Your goal: Reading the records below, how many lines contain "input"? Respond with a number and nothing else.

+++ Data to examine +++

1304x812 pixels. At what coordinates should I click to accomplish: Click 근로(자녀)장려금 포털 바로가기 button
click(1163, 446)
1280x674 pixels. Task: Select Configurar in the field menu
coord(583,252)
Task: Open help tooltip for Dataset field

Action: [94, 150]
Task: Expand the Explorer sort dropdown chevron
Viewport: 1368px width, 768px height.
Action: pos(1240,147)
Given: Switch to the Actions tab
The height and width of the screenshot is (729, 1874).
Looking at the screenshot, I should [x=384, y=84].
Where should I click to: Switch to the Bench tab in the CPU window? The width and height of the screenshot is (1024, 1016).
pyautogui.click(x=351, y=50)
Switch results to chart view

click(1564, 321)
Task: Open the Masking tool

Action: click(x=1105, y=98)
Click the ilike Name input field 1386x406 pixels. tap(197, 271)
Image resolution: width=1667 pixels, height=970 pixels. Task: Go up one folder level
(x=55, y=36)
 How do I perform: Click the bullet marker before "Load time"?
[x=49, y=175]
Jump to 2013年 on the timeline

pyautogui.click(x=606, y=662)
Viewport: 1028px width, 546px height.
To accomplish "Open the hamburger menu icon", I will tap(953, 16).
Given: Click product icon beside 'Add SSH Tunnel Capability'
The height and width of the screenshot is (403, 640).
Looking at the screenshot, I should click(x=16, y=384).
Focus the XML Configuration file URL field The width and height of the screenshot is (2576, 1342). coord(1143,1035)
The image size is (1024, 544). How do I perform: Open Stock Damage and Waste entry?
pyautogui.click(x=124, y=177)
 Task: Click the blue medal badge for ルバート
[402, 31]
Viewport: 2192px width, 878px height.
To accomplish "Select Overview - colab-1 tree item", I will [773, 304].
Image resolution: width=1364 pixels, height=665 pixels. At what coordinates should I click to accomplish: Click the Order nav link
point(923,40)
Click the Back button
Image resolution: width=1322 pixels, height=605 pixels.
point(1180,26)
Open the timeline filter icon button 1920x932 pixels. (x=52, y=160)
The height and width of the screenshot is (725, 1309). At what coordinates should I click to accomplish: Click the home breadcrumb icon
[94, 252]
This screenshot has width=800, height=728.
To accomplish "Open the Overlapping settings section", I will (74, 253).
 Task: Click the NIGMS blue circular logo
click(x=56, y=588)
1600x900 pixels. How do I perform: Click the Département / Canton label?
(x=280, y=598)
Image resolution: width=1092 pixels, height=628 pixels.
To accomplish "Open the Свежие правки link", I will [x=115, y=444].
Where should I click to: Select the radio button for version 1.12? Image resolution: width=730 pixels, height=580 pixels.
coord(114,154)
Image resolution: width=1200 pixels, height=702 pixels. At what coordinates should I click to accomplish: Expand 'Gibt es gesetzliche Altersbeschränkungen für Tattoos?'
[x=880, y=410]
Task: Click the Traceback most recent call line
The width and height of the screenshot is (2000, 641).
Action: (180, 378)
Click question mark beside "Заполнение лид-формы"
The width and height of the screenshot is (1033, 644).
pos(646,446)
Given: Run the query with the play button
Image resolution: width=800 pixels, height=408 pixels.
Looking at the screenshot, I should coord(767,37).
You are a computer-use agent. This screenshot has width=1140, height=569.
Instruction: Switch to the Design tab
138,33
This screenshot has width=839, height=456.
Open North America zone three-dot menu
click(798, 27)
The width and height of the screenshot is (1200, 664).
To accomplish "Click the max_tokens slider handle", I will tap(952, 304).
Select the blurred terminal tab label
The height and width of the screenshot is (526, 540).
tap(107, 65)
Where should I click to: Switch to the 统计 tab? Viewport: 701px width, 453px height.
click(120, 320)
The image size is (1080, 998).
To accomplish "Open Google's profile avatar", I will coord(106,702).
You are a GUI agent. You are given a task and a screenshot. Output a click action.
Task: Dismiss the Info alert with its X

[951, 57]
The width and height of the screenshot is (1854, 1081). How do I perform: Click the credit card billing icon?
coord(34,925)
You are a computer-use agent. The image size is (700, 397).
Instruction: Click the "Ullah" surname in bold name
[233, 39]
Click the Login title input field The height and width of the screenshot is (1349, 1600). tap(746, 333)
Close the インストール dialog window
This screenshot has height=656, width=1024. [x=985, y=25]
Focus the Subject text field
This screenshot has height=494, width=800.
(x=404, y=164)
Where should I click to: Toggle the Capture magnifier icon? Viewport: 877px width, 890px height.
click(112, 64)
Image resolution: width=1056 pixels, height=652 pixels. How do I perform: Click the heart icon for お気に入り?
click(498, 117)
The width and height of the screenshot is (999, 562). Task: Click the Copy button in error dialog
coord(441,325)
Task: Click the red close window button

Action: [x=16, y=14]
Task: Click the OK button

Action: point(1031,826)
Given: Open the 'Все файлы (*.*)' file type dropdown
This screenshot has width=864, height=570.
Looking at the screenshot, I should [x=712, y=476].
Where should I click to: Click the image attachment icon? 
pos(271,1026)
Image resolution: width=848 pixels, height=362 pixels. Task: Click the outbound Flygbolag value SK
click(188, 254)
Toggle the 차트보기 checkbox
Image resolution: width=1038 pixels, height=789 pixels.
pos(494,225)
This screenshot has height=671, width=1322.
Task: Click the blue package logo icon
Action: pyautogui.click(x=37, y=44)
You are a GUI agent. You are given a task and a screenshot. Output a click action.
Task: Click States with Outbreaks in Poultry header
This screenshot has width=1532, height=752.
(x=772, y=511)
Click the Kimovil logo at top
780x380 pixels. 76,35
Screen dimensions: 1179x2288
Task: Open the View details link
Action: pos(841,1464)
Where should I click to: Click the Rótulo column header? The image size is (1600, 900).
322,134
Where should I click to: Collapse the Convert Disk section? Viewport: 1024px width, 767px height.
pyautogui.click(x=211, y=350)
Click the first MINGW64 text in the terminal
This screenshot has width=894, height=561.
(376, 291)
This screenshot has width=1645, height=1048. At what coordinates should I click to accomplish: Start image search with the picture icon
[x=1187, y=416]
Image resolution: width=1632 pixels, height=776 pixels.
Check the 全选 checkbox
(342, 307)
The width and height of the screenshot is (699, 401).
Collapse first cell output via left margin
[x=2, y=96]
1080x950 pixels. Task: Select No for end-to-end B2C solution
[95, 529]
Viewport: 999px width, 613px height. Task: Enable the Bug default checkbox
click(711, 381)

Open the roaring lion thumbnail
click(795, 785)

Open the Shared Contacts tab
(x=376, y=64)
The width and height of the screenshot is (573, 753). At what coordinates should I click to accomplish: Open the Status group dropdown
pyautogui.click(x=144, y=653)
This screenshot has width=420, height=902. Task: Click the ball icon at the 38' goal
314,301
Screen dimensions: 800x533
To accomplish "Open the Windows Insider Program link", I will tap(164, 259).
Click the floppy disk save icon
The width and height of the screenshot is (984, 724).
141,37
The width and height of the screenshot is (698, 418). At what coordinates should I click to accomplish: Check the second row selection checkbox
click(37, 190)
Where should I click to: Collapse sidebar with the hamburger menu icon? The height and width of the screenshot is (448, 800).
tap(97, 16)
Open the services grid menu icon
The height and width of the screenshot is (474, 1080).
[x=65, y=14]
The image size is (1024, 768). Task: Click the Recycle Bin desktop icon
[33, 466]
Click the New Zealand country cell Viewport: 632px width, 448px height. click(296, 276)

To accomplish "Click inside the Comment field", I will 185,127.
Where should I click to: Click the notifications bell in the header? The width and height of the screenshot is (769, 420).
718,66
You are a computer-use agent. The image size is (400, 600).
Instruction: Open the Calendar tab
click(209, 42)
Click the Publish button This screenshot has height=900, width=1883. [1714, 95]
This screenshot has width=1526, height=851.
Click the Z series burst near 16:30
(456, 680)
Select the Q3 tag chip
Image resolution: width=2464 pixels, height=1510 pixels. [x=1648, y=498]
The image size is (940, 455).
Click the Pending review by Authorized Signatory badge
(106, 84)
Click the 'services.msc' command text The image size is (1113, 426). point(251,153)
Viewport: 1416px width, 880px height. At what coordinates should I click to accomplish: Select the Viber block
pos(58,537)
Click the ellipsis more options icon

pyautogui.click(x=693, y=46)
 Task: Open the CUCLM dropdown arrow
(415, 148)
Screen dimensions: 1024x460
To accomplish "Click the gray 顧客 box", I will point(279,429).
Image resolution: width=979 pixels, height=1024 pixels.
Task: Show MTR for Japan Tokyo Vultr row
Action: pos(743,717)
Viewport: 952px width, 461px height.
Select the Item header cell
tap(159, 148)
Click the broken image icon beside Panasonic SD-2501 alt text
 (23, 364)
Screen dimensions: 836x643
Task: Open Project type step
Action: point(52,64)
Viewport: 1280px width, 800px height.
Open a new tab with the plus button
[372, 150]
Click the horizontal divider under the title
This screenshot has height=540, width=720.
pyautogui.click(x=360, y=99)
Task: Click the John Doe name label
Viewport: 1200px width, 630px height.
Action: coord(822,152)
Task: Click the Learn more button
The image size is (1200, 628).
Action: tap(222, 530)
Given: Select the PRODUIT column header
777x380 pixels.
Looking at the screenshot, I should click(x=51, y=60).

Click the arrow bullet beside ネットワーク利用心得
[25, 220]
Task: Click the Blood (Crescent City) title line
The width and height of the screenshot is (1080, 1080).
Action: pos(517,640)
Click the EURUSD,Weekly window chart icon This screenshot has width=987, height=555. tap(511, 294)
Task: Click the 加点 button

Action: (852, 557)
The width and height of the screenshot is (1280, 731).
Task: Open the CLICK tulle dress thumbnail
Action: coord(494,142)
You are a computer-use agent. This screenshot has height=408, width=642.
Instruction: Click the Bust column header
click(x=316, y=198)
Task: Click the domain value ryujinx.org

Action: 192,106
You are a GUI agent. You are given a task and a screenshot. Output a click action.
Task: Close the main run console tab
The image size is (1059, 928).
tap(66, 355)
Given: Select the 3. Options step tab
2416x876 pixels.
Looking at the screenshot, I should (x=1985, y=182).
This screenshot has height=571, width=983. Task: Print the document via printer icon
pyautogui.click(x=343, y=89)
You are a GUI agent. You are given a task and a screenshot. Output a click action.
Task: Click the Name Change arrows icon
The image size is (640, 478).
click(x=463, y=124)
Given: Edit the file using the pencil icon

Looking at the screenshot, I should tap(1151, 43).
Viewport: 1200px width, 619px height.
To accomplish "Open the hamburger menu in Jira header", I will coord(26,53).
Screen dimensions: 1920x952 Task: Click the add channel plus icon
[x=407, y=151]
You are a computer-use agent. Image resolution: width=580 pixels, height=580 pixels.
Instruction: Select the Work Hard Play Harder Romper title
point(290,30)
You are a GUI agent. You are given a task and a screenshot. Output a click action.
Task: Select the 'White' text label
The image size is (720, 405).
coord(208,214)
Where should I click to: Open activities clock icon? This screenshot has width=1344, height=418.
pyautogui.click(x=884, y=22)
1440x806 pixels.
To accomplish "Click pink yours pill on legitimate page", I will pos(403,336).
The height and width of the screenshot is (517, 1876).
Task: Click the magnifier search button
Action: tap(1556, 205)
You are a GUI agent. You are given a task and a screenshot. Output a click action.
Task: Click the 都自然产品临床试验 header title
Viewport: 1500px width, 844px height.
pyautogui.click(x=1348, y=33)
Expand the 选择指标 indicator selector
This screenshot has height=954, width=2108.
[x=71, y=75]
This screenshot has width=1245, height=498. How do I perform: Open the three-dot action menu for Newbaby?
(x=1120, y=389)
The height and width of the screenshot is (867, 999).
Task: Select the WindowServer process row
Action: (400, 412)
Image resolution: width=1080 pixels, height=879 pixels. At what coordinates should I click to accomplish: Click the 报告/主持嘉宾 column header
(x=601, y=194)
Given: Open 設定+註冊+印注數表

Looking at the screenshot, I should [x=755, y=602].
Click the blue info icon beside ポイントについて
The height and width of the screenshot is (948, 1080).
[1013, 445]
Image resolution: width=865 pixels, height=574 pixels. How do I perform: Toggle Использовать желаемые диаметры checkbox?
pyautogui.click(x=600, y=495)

+++

Output of the task: 2